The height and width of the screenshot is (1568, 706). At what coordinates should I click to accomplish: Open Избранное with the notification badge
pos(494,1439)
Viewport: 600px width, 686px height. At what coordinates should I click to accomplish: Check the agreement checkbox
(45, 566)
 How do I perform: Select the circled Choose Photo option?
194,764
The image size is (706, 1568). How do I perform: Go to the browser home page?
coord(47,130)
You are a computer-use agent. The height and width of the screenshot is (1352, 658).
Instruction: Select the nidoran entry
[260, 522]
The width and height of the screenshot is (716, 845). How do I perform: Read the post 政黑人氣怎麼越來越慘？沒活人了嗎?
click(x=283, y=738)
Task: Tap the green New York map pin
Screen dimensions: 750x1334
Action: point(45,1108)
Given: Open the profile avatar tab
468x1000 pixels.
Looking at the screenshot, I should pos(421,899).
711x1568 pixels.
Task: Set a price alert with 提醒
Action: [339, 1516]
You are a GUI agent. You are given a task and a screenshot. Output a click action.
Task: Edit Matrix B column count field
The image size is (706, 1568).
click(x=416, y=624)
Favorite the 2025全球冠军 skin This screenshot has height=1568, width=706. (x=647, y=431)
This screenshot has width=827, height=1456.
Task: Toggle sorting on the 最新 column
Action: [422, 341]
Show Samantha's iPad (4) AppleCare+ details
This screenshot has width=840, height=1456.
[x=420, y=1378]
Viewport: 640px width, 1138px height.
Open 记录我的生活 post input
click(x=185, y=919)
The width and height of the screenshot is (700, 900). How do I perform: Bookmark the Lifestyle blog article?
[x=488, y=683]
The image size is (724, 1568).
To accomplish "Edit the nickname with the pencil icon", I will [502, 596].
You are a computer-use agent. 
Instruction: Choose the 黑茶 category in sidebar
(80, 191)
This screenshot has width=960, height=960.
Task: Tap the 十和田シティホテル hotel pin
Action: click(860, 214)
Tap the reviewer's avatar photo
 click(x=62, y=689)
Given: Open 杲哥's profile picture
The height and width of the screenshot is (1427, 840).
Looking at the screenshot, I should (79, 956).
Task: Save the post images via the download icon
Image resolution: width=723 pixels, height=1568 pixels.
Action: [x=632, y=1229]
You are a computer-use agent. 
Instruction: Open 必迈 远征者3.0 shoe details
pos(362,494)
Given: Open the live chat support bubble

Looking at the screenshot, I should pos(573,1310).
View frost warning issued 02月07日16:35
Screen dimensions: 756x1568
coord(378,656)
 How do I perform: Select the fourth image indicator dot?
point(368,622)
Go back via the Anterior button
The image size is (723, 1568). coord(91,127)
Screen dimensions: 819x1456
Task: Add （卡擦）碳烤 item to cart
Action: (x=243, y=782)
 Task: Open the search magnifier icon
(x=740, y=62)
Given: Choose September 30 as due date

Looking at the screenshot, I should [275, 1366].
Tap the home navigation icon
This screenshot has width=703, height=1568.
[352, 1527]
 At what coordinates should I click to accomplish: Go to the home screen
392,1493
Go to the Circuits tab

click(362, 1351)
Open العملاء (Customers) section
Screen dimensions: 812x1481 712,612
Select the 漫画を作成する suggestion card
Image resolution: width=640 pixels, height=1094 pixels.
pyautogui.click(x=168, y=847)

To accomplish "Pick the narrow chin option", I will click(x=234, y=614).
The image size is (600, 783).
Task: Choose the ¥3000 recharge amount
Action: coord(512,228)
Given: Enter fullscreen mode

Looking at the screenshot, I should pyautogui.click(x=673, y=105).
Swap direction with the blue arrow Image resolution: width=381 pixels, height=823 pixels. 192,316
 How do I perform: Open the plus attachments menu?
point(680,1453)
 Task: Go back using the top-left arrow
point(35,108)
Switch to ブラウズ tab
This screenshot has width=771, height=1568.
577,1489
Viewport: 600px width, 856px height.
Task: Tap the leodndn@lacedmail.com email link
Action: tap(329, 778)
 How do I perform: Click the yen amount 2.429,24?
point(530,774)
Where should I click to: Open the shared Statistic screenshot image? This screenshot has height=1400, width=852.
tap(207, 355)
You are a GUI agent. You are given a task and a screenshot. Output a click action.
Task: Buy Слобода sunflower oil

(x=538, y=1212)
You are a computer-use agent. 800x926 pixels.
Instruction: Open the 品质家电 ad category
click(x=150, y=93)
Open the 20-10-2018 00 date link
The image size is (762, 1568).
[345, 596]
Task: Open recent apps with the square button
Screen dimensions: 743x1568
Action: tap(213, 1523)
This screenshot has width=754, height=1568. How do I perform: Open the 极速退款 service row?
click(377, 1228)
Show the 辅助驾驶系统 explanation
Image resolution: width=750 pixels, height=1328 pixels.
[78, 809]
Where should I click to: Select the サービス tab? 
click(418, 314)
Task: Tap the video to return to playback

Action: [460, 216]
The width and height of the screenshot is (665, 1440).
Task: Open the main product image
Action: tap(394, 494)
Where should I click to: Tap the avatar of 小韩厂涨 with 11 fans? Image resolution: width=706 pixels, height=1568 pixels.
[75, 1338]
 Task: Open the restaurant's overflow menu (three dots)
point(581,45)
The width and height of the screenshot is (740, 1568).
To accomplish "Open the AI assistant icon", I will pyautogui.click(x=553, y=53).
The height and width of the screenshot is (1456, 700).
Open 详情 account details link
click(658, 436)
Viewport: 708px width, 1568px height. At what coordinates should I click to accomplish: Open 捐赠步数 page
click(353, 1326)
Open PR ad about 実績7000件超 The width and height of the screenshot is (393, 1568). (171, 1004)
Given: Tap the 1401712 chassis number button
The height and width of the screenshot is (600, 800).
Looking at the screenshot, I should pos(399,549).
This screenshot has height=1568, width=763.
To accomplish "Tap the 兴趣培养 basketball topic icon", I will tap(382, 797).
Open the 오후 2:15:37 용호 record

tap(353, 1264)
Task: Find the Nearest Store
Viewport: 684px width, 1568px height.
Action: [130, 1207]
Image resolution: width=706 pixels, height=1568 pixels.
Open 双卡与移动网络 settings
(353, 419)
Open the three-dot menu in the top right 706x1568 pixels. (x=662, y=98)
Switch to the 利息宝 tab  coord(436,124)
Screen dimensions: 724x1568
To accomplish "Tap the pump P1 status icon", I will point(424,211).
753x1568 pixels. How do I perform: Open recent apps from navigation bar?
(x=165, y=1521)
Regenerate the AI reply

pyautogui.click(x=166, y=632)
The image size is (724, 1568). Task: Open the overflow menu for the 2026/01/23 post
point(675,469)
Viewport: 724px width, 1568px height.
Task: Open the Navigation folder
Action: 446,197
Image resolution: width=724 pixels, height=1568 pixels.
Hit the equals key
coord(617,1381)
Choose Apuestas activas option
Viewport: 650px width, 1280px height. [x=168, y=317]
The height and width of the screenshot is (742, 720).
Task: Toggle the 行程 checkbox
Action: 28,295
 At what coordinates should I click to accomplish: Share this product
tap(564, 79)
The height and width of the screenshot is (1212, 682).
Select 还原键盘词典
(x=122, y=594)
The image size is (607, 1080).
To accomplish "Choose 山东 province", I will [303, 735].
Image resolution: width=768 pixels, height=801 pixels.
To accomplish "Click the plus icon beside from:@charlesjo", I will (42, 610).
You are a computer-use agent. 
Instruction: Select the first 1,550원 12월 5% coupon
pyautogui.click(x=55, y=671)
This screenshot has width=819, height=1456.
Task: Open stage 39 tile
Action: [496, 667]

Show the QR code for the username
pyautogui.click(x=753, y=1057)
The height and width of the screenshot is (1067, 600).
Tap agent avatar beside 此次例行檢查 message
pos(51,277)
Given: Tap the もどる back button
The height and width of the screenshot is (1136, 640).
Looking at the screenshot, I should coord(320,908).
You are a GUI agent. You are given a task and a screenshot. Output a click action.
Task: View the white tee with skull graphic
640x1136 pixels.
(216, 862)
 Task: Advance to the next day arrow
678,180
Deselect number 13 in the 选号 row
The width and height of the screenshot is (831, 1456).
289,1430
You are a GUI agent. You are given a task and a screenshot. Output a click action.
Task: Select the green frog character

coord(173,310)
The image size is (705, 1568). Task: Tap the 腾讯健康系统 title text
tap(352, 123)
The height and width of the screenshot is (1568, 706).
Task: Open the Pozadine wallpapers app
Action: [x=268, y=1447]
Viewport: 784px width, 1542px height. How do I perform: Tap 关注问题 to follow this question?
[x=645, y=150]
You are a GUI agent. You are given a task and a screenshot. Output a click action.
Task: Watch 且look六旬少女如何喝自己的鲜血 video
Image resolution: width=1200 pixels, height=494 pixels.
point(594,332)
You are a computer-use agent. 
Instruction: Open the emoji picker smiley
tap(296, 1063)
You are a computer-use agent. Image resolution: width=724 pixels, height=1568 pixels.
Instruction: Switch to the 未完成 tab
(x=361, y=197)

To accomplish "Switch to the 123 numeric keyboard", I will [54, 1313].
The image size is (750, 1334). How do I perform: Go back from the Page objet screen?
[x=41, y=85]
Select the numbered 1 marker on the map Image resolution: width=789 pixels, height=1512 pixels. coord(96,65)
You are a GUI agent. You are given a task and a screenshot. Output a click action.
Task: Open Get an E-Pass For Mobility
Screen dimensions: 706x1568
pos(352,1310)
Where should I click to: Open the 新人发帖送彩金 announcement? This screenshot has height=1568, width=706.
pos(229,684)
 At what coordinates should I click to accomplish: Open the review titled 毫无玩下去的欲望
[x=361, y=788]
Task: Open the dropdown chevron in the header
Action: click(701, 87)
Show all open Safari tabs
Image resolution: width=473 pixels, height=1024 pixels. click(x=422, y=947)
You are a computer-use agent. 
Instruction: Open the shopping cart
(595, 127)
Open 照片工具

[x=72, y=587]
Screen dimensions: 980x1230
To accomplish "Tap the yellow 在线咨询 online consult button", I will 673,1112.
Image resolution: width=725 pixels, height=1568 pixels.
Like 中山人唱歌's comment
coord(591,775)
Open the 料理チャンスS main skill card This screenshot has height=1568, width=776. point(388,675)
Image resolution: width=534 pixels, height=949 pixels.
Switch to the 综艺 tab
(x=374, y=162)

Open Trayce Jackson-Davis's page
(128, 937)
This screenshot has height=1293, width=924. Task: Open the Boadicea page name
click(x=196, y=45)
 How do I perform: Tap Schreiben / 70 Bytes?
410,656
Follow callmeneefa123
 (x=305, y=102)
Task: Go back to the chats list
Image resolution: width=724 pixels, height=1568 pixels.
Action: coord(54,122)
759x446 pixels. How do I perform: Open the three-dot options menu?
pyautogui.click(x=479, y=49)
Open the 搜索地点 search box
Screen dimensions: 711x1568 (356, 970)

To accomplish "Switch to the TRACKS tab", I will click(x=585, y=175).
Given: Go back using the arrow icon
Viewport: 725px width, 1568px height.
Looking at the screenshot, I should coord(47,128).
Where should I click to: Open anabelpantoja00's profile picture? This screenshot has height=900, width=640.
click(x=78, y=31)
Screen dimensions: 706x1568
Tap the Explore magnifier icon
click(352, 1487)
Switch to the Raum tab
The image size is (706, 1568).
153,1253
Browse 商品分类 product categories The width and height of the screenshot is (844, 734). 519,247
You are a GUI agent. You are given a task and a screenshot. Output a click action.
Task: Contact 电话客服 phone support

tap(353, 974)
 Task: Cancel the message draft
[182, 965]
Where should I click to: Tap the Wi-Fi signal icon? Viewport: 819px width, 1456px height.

---

Write out the entries again from the line containing "Image resolution: width=534" through the end of the entries, putting "conversations" in place of "chats" and leaving everything else as it is.

Exercise output:
Image resolution: width=534 pixels, height=949 pixels.
Switch to the 综艺 tab
(x=374, y=162)

Open Trayce Jackson-Davis's page
(128, 937)
This screenshot has height=1293, width=924. Task: Open the Boadicea page name
click(x=196, y=45)
 How do I perform: Tap Schreiben / 70 Bytes?
410,656
Follow callmeneefa123
 (x=305, y=102)
Task: Go back to the conversations list
Image resolution: width=724 pixels, height=1568 pixels.
Action: coord(54,122)
759x446 pixels. How do I perform: Open the three-dot options menu?
pyautogui.click(x=479, y=49)
Open the 搜索地点 search box
Screen dimensions: 711x1568 (356, 970)

To accomplish "Switch to the TRACKS tab", I will click(x=585, y=175).
Given: Go back using the arrow icon
Viewport: 725px width, 1568px height.
Looking at the screenshot, I should coord(47,128).
Where should I click to: Open anabelpantoja00's profile picture? This screenshot has height=900, width=640.
click(x=78, y=31)
Screen dimensions: 706x1568
Tap the Explore magnifier icon
click(352, 1487)
Switch to the Raum tab
The image size is (706, 1568).
153,1253
Browse 商品分类 product categories The width and height of the screenshot is (844, 734). 519,247
You are a GUI agent. You are given a task and a screenshot. Output a click action.
Task: Contact 电话客服 phone support

tap(353, 974)
 Task: Cancel the message draft
[182, 965]
Where should I click to: Tap the Wi-Fi signal icon? Viewport: 819px width, 1456px height.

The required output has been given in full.